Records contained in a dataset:
■ ■ ■ ■ ■ ■ ■

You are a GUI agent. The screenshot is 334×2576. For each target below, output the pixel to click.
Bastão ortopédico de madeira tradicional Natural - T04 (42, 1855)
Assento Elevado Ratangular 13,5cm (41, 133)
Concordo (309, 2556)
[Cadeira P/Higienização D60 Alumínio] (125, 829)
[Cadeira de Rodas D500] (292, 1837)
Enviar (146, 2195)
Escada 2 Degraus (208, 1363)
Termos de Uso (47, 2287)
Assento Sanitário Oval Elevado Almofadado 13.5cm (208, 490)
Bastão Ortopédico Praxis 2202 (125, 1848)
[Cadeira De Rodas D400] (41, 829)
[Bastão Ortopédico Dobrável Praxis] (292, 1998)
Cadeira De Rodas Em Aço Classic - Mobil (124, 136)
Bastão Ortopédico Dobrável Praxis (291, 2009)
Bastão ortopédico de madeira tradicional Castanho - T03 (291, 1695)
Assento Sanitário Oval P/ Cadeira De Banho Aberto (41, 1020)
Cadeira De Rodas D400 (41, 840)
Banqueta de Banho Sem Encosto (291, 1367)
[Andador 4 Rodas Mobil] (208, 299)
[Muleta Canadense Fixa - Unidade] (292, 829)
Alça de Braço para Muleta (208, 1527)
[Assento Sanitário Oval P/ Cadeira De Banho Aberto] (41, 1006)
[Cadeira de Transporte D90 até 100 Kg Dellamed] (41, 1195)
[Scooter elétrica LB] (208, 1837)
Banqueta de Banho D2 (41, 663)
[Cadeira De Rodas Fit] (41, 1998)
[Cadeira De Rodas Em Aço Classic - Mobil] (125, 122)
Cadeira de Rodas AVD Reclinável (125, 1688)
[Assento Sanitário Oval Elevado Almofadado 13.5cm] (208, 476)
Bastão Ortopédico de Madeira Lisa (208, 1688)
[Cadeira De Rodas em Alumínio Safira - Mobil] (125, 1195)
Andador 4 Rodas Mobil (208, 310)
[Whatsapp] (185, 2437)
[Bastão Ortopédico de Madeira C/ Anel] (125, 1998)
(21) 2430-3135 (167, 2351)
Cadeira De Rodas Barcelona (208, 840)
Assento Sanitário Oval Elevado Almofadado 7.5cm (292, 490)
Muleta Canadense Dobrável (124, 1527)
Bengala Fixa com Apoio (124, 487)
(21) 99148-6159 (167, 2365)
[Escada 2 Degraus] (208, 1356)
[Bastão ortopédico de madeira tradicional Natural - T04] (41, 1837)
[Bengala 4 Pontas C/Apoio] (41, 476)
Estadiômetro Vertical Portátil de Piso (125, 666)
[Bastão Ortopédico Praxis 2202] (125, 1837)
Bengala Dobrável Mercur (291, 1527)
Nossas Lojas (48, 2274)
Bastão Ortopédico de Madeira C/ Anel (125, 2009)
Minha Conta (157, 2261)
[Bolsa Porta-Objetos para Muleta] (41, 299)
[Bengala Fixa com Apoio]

■ ■ ■ ■ ■ ■ ■

From the line that contains "Bengala Dobrável Mercur (291, 1527)" to the last line of the data, write out each line exactly and add nothing.

Bengala Dobrável Mercur (291, 1527)
Nossas Lojas (48, 2274)
Bastão Ortopédico de Madeira C/ Anel (125, 2009)
Minha Conta (157, 2261)
[Bolsa Porta-Objetos para Muleta] (41, 299)
[Bengala Fixa com Apoio]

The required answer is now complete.